Hi, I am a bit confused with what design matrix to use to test for differential expression. I've used two examples of design matrix for time course analyzis with many time points of two conditions, and I get different results when using voom. For design1 I got 884 genes with adjusted p-value <0.05 while for design 2 I got 146 genes with adjusted p-value<0.05. The code I used was:
> counts <- read.delim("counts.txt", row.names=1, stringsAsFactors=FALSE, header=TRUE)
> y <- DGEList(counts=counts)
> A <- aveLogCPM(y)
> y2 <- y[A>1,]
> y2 <- calcNormFactors(y2)
> library(splines)
> targets <- read.delim("targets.txt",header=TRUE)
> X <- ns(targets$Time, df=5)
> Group <- factor(targets$Group)
> design1 <- model.matrix(~Group+Group:X)
> v1 <- voom(y2, design1, plot=TRUE)
> fit1 <- lmFit(v1, design1)
> fit1 <- eBayes(fit1)
> toptable_voomd1 <-topTable(fit1, coef=ncol(design1), number=30000, adjust="BH")
> write.table(toptable_voomd1, file="DE voom timecourse different trend design1.txt", sep="\t", quote=FALSE)
> design2 <- model.matrix(~Group*X)
> v2 <- voom(y2, design2, plot=TRUE)
> fit2 <- lmFit(v2, design2)
> fit2 <- eBayes(fit2)
> toptable_voomd2 <-topTable(fit2, coef=ncol(design2), number=30000, adjust="BH")
> write.table(toptable_voomd2, file="DE voom timecourse different trend design2.txt", sep="\t", quote=FALSE)
Design1 column names are:
[1] "X.Intercept." "GroupControl" "GroupAA.X1" "GroupControl.X1" "GroupAA.X2" "GroupControl.X2"
[7] "GroupAA.X3" "GroupControl.X3" "GroupAA.X4" "GroupControl.X4" "GroupAA.X5" "GroupControl.X5"
Design2 column names are:
[1] "X.Intercept." "GroupControl" "X1" "X2" "X3" "X4"
[7] "X5" "GroupControl.X1" "GroupControl.X2" "GroupControl.X3" "GroupControl.X4" "GroupControl.X5"
Is the result in voom showing different trends in time between group1 and group 2?

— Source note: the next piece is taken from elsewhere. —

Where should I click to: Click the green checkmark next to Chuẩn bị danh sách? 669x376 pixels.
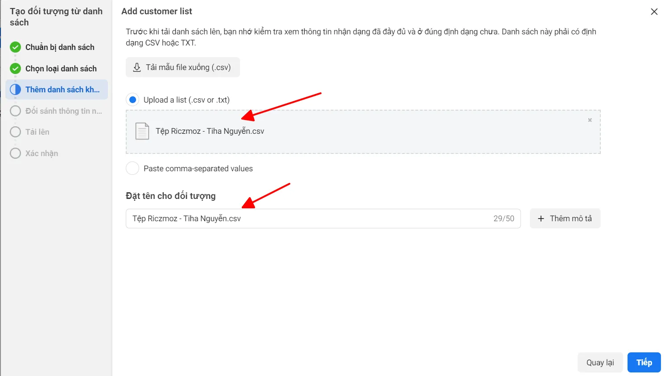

Which design is more suitable to find the different trends in time?
Below are the top ten genes obtained for each design with voom, and the targets description:
<caption>Design1</caption>
|
|
|
Thank you,
Camila
Note that by using
coef = ncol(design)
in topTable you are extracting the last contrast of the design matrix. Which is not the same between the design1 and the design2. You should probably set different contrast matrix to test the same hypothesis with different designs.